FIG. 2B also shows flow control module 122 which comprises a flow sensor 248, a flow controller 250, and a selectively adjustable restriction device such as valve 252. A predetermined sample size can be obtained at a controlled flow rate by operation of the hydraulic pistons in reservoirs 254 and 256. Hence larger pretest could be performed when straddle packers are used. Flow control module 122 provides constant pressure drawdown on the formation face, to enhance permeability determination and sampling. It precisely controls the flow-rate (by controlling movement of the piston), and thus flowing pressure.
Stress/rheology module 120 may take a variety of forms, preferred forms of which will now be described with reference to FIGS. 2A, 2B, 3A and 3B; 2A, 2B, 8A and 8B; 2A, 2B and 13; and 2A, 2B and 14.
FIG. 3A shows schematically at 300 a first preferred embodiment of a stress/rheology module S. As illustrated, stress/rheology module 300 comprises an instrumented, inflatable packer module 302, an orienting module 304, and an MDT probe module 306. Sonde 100, including module 300, is shown positioned in a borehole 308 traversing an underground formation such that packer 302 is within a portion of the borehole passing through a predetermined bed 310.
Packer module 302 comprises an inflatable packer 312 which may be inflated with fluid under pressure from flowline 202 via a controllable valve 314. The inflation fluid may be borehole fluid or a fluid such as water or oil stored in a reservoir in sonde 100. The inflation fluid is supplied under pressure to flowline 202 by any suitable means, such as from pump 112 via coiled tubing 110 (FIG. 1) or from hydraulic power module 126 (FIG. 2A) or from accumulator chamber 210 (FIG. 2A).
Accumulator chamber 210 may be charged by any suitable means, such as from the surface by pump 112 via coiled tubing 110, by hydraulic power module 126, or by converting chemical energy to elastic strain energy (e.g., by converting chemical energy stored in a propellant to strain energy stored in a compressed fluid within the accumulator), or by a combination of these. In any case, the accumulator may be charged using fluid from a storage chamber in sonde 100 or using borehole fluid.

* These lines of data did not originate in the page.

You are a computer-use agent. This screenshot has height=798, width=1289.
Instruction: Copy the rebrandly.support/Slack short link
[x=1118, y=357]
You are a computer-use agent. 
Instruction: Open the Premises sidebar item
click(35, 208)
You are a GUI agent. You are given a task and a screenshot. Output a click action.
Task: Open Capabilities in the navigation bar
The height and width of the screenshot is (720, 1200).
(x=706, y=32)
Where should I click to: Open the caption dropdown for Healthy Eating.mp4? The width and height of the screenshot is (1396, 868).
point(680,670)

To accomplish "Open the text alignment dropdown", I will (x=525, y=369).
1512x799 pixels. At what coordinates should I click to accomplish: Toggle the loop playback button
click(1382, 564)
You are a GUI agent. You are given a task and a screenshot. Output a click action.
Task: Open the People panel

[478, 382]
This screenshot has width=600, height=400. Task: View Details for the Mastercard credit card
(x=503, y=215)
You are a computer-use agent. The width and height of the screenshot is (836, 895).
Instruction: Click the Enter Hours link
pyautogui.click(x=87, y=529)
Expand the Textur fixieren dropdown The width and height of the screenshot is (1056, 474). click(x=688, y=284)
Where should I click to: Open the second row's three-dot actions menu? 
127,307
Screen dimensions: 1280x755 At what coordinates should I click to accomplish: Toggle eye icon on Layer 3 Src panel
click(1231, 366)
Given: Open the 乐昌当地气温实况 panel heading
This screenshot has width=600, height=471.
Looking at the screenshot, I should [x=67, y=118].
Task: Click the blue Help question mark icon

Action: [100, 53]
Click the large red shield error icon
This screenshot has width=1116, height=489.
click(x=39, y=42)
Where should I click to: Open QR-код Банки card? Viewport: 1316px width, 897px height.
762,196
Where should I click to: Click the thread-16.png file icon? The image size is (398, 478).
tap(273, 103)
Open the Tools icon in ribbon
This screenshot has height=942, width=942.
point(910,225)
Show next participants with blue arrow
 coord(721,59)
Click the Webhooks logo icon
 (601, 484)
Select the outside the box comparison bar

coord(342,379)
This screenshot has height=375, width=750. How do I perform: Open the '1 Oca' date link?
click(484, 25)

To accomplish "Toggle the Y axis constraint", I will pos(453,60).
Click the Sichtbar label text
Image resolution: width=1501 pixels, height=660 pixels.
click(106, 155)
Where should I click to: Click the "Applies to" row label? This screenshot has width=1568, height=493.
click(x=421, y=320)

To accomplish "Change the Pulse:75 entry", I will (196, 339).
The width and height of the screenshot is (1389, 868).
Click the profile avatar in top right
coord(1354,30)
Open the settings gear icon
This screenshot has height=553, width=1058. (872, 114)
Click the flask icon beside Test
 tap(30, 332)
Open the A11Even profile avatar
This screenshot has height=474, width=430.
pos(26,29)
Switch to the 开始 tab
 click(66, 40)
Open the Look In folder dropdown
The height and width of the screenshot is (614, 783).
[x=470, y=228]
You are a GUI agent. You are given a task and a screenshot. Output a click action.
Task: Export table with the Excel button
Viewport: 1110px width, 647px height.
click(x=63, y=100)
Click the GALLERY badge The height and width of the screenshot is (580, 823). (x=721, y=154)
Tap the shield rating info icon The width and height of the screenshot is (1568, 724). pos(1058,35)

Packer 312 is fitted with a plurality of packer displacement sensors spaced about the sonde axis for measuring radial displacement of the packer wall as the packer is inflated. Two such sensors, illustrated at 316 and 318, will measure borehole diameter change in one direction. Additional sensors (not illustrated in FIG. 3A) are provided to measure borehole deformation in at least three different directions, for determination of fracture direction, directions of rock anisotropy and/or formation stress directions. The construction of packer 312 and of the displacement sensors may be as described in U.S. Pat. No. 4,733,567 to Serata, the content of which is incorporated herein by this reference. As described in the Serata patent, the displacement sensors may be linear variable displacement transducers (LVDTs). As an alternative to or in addition to fitting the packer with displacement transducers, mechanical caliper arms of conventional construction may be provided above, below, or above and below packer 312 for measuring borehole wall displacement as packer 312 is inflated.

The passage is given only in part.